Images embedded in the records are excluded; print everything else exactly as given.

━━━━━━━━━━━━━━━━━━━━

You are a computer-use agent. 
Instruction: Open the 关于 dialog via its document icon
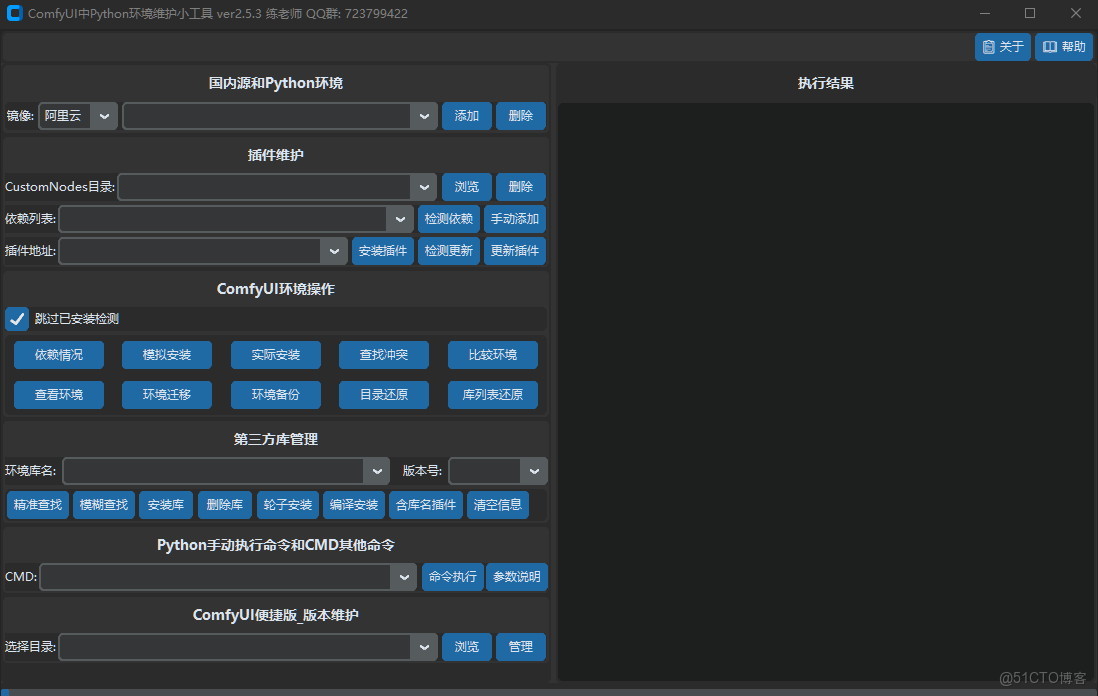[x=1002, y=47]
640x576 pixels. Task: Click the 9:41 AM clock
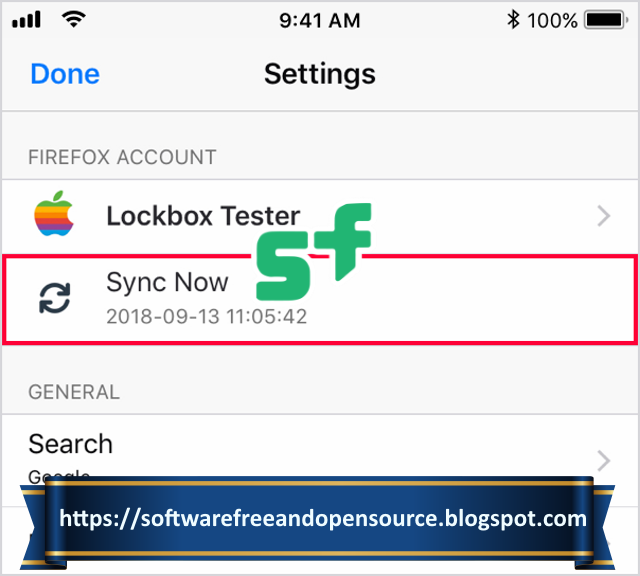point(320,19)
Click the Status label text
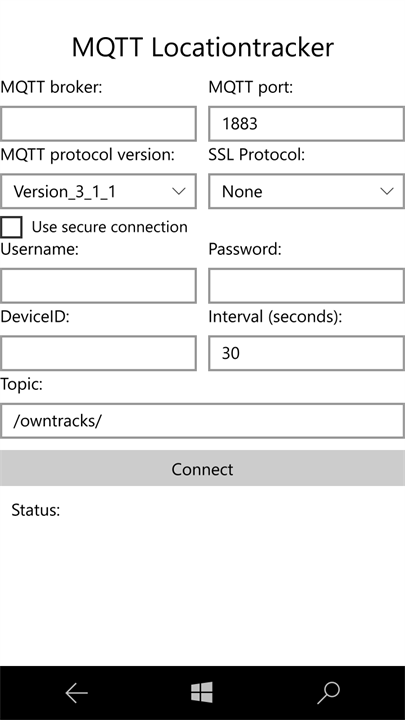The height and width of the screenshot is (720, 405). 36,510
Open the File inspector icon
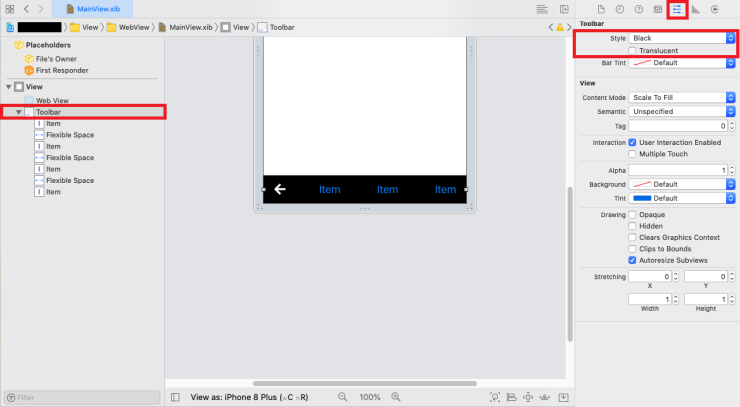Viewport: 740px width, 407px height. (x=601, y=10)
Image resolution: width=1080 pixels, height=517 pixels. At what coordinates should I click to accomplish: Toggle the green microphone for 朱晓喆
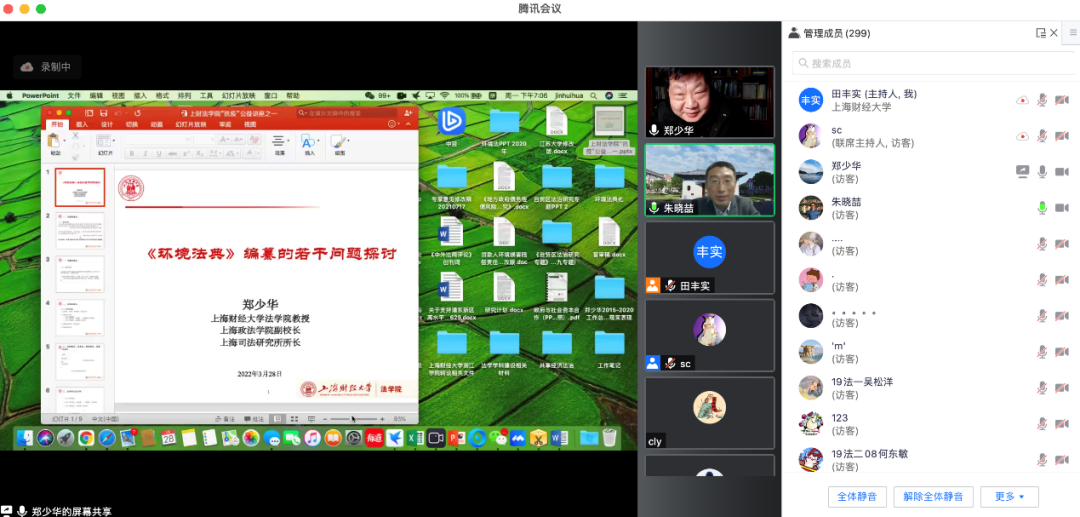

━━━━━━━━━━━━━━━━━━━━

Result:
You are a computer-use agent. 
Instruction: Open the 关于 dialog via its document icon
[x=1002, y=47]
640x576 pixels. Task: Click the 9:41 AM clock
point(320,19)
Click the Status label text
The height and width of the screenshot is (720, 405). 36,510
Open the File inspector icon
Viewport: 740px width, 407px height. (x=601, y=10)
Image resolution: width=1080 pixels, height=517 pixels. At what coordinates should I click to accomplish: Toggle the green microphone for 朱晓喆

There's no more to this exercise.